* **Aim**: Retype the lines between the line holding "Parteneri (347, 19)" and the line holding "Servicios (646, 35)", inclusive, with no changes.

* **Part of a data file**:
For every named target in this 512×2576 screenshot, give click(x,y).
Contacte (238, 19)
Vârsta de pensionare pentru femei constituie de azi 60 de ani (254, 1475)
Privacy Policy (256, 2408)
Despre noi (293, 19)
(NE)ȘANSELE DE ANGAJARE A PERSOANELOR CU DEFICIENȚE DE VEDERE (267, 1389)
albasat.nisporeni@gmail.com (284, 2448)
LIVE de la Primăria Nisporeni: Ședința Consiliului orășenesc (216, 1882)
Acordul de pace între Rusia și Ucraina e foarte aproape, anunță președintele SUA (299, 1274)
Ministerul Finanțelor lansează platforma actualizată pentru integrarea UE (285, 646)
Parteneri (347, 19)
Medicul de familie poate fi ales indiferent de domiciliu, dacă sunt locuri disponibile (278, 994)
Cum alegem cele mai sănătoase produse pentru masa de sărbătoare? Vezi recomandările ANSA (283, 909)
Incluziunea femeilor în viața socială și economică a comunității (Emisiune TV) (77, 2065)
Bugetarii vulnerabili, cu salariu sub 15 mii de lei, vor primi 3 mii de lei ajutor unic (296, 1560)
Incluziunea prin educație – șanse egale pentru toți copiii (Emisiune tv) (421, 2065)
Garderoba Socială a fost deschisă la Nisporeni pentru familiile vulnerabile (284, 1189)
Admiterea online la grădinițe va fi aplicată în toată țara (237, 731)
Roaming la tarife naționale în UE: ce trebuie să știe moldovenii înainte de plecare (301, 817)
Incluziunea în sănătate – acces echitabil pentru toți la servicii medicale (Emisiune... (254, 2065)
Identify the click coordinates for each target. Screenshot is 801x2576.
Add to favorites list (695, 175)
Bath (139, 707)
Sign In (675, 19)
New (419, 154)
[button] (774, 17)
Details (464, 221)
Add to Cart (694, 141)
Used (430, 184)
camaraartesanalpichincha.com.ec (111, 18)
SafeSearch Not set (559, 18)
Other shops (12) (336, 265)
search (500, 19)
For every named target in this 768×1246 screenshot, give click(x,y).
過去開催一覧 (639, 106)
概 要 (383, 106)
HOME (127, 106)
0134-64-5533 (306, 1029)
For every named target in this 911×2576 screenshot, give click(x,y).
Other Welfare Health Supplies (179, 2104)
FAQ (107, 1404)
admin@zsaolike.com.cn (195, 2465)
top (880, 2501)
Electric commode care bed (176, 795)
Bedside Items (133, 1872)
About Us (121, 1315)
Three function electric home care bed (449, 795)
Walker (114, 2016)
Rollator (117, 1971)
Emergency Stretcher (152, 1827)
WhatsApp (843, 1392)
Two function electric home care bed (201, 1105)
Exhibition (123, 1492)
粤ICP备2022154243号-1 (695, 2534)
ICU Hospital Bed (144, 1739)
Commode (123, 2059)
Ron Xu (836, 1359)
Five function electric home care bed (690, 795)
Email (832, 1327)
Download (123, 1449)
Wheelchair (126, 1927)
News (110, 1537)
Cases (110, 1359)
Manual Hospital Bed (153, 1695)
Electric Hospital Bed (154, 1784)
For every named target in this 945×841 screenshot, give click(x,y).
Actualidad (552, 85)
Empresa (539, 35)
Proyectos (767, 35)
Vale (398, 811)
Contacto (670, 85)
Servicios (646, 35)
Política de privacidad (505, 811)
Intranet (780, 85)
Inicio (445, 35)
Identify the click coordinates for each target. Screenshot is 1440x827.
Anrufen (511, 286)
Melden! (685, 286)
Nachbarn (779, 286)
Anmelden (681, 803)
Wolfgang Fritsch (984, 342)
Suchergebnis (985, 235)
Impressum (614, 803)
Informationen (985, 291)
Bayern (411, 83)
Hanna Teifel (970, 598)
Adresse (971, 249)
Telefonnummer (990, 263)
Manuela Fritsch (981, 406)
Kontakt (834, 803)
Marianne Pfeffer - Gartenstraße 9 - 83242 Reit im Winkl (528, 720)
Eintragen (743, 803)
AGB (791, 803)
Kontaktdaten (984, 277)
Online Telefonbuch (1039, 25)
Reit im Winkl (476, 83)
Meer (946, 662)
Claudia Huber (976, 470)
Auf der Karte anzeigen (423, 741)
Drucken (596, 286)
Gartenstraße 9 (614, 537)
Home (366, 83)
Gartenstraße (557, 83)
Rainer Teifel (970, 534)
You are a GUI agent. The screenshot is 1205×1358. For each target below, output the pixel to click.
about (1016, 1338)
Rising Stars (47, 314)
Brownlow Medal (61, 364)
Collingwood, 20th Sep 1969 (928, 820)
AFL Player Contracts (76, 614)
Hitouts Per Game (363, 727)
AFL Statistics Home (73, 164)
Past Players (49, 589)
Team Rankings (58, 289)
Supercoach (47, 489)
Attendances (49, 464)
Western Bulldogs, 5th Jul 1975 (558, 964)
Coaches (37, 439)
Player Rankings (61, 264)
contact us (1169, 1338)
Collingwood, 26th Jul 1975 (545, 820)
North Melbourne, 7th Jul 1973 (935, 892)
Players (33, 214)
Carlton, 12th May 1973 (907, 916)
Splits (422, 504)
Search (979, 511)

* **Correct result**:
Parteneri (347, 19)
Medicul de familie poate fi ales indiferent de domiciliu, dacă sunt locuri disponibile (278, 994)
Cum alegem cele mai sănătoase produse pentru masa de sărbătoare? Vezi recomandările ANSA (283, 909)
Incluziunea femeilor în viața socială și economică a comunității (Emisiune TV) (77, 2065)
Bugetarii vulnerabili, cu salariu sub 15 mii de lei, vor primi 3 mii de lei ajutor unic (296, 1560)
Incluziunea prin educație – șanse egale pentru toți copiii (Emisiune tv) (421, 2065)
Garderoba Socială a fost deschisă la Nisporeni pentru familiile vulnerabile (284, 1189)
Admiterea online la grădinițe va fi aplicată în toată țara (237, 731)
Roaming la tarife naționale în UE: ce trebuie să știe moldovenii înainte de plecare (301, 817)
Incluziunea în sănătate – acces echitabil pentru toți la servicii medicale (Emisiune... (254, 2065)
Identify the click coordinates for each target. Screenshot is 801x2576.
Add to favorites list (695, 175)
Bath (139, 707)
Sign In (675, 19)
New (419, 154)
[button] (774, 17)
Details (464, 221)
Add to Cart (694, 141)
Used (430, 184)
camaraartesanalpichincha.com.ec (111, 18)
SafeSearch Not set (559, 18)
Other shops (12) (336, 265)
search (500, 19)
For every named target in this 768×1246 screenshot, give click(x,y).
過去開催一覧 (639, 106)
概 要 (383, 106)
HOME (127, 106)
0134-64-5533 (306, 1029)
For every named target in this 911×2576 screenshot, give click(x,y).
Other Welfare Health Supplies (179, 2104)
FAQ (107, 1404)
admin@zsaolike.com.cn (195, 2465)
top (880, 2501)
Electric commode care bed (176, 795)
Bedside Items (133, 1872)
About Us (121, 1315)
Three function electric home care bed (449, 795)
Walker (114, 2016)
Rollator (117, 1971)
Emergency Stretcher (152, 1827)
WhatsApp (843, 1392)
Two function electric home care bed (201, 1105)
Exhibition (123, 1492)
粤ICP备2022154243号-1 (695, 2534)
ICU Hospital Bed (144, 1739)
Commode (123, 2059)
Ron Xu (836, 1359)
Five function electric home care bed (690, 795)
Email (832, 1327)
Download (123, 1449)
Wheelchair (126, 1927)
News (110, 1537)
Cases (110, 1359)
Manual Hospital Bed (153, 1695)
Electric Hospital Bed (154, 1784)
For every named target in this 945×841 screenshot, give click(x,y).
Actualidad (552, 85)
Empresa (539, 35)
Proyectos (767, 35)
Vale (398, 811)
Contacto (670, 85)
Servicios (646, 35)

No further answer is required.